Shooting for the Moon

The dreams and fascinations of a human being are not easy to get a grip around. We can pick so many individuals from the history that dedicated their lives to a particular cause just because they felt a connection with it, connection that seemed almost unjustified to others. Some of these lifelong pursuits did deliver the expected results, but some also deflated into inexistence before they could even take off. Nevertheless, the lack of guaranteed reward for such devotion hasn’t stopped us from treading this path. If anything has changed, it’s the way we go about these quests. Ever since technology got into the picture, our points of fascination have changed slightly. With a thing like this in our hands, it only felt right to dig beneath the surface and see what all it was capable of doing. This ended up resulting in a whole host of other creations, which walked an extra yard to give our life a different meaning. Even though the areas in which it moved the needle were sizeable in number, one that sticks out easily has to be space travel.

The idea of space travel has kept us enticed for decades now. Billion dollars have been invested so far to make space more accessible to general public. Organizations like NASA, SpaceX, and Blue Origin have led this charge and one of the biggest agendas for them to this date has been expanding moon exploration. When journeys to moon were unofficially put on hold, everyone thought that the years of effort to find life on moon was for nothing, but in reality, NASA did so because they had a bigger plan. This plan will now enter its first phase of execution when NASA launches its CAPSTONE project in October.
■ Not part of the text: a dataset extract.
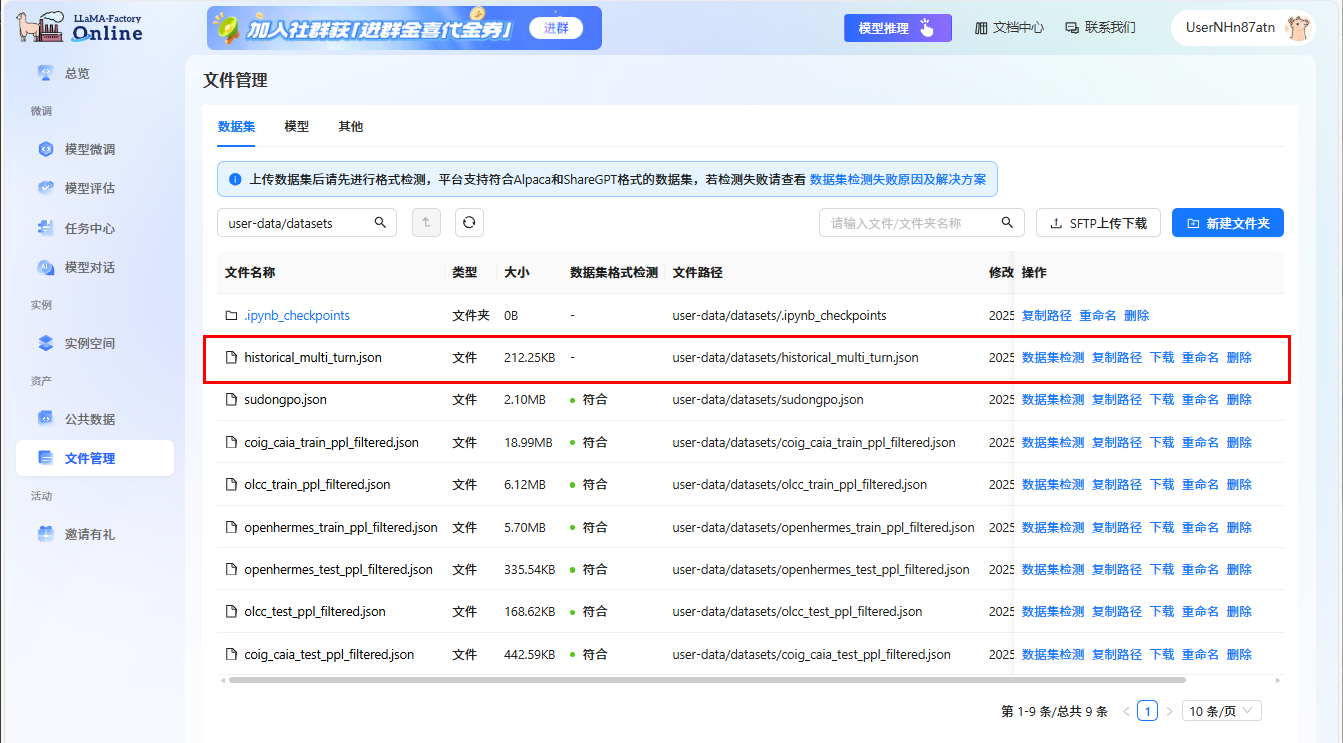1343x743 pixels.
Task: Open 文档中心 in the top bar
Action: tap(1009, 28)
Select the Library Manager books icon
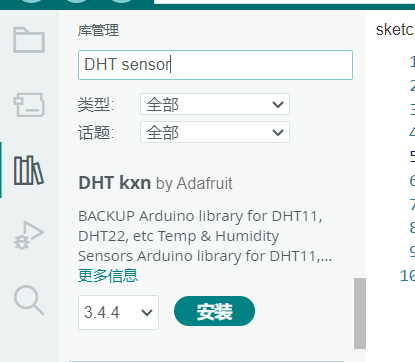Image resolution: width=415 pixels, height=362 pixels. pyautogui.click(x=29, y=170)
Cislunar Autonomous Positioning System Technology Operations and Navigation a.k.a CAPSTONE is a cubesat that will soon be sent into space with an objective to test and verify orbital stability of a near rectilinear halo orbit around the moon. To give you some context, it’s the same orbit scripted for NASA’s Lunar Gateway, a small space station mapped out with an aim to help astronauts access the lunar surface.
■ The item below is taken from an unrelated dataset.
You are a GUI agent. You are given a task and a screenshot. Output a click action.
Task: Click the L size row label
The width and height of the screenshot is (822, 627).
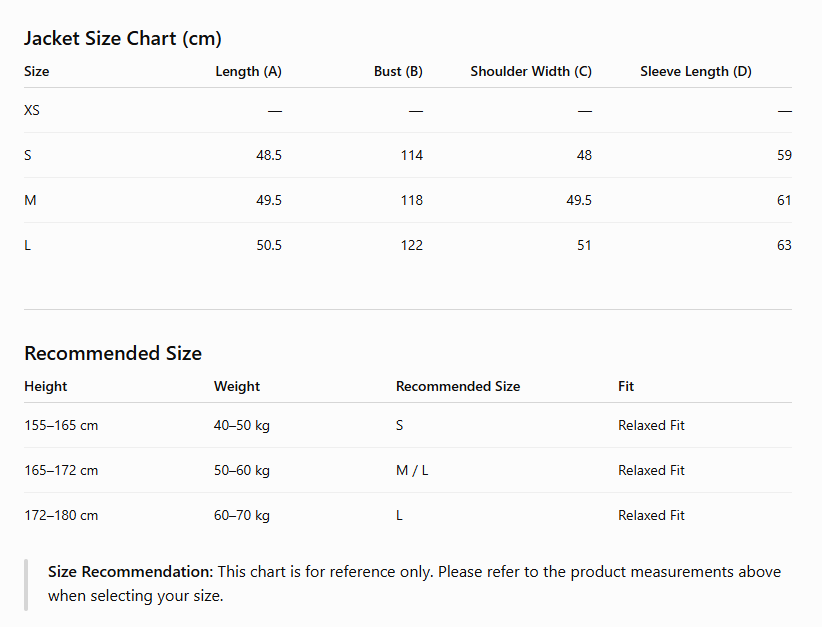[x=27, y=245]

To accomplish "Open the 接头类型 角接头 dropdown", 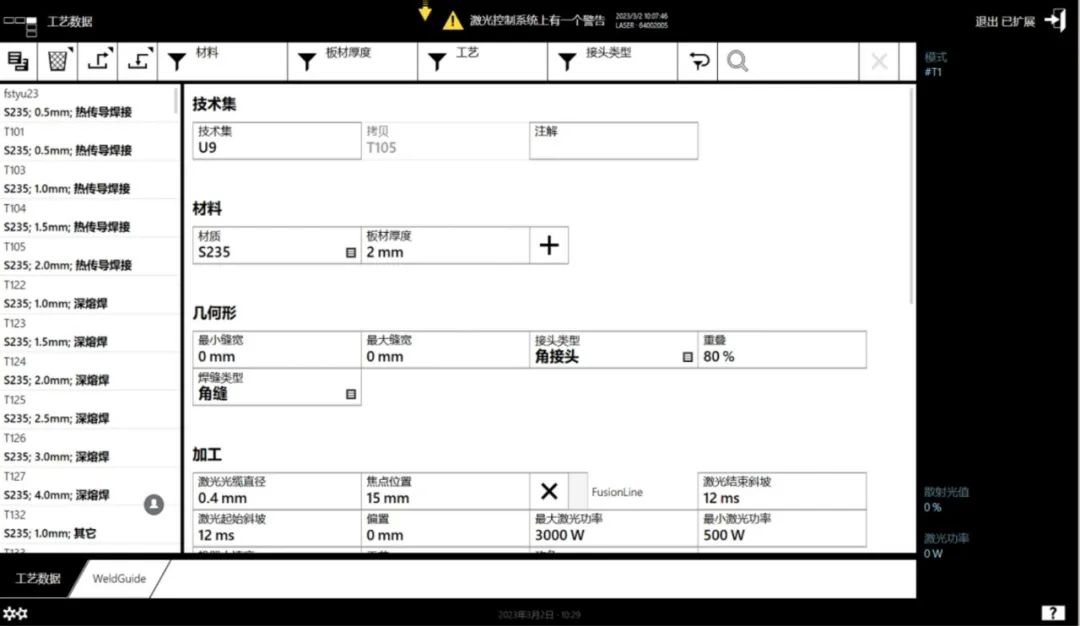I will 614,350.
CAPSTONE, reportedly as big as a microwave oven, was essentially conceived to diminish the risk factor involved in spacecraft expeditions around moon. It is intentioned to do so by validating navigation technologies and confirming the notions of the halo-shaped orbit. As per the estimations made by NASA, the cubesat will take upto 3 months to reach its destination. Once it has reached, it will orbit around the moon for at least 6 months to gain proper stock of the situation.

Nonetheless, the purpose of this project isn’t just to bolster the size of space exploration projects but also to make them more universal, hence allowing a collective effort towards realizing the space dream.